Australian Cardinal George Pell said the removal of the ban on divorced and remarried Catholics receiving Holy Communion “would be disastrous,” at a press conference held just as Pope Francis’ heralded Synod on the Family begins.
Pell, the former archbishop of Sydney who was appointed this year as prefect of the secretariat on the economy, a kind of Vatican finance minister, is one of at least eight cardinals who openly oppose German Cardinal Walter Kasper’s push to admit civilly remarried Catholics to Communion.
The news conference was held to launch a book Pell wrote the foreword for, revealingly titled The Gospel of the Family: Going Beyond Cardinal Kasper's Proposal in the Debate on Marriage, Civil Re-Marriage and Communion.
In his foreword and at the news conference, he continued to deplore the thrust of Cardinal Kasper’s keynote address to February’s consistory of cardinals that served as a “warmup” to the Oct. 5-19 Extraordinary Synod on the Family.
In the book Pell notes that the number of faithful Catholics in Kasper’s church is tiny and the number of divorced and remarried faithful Catholics who want Communion even tinier. The issue is being used, he warned, by enemies of the Church to divide and destroy it.
At the news conference Pell called the admission of remarried Catholics to Communion a “radical change in discipline,” whose long-term consequences “would, I suspect, be disastrous for marriage and for children.”
Pell also responded to two of Kasper’s key points, that mercy should trump judgmentalism on the issue and that an attack on Kasper’s position was an attack on Pope Francis.
“Pope Francis is like myself,” Pell told reporters. “We’re Catholics and we start from the teachings of Christ and follow the teachings of Christ.

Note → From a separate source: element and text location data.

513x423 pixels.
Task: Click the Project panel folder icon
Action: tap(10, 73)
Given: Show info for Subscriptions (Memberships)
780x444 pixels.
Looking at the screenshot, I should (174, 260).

Sometimes these teachings appear severe. All of them are based on love and fidelity. All of them are based on mercy.”
Pell’s comments support a chorus of cautionary voices urging the Synod to continue to support marriage and discourage divorce, including five cardinals who co-authored a different book, and a long list of American Catholic and Protestant lay and clerical leaders and academics who signed an open letter to that effect, including Protestant best-selling author and pastor Rick Warren.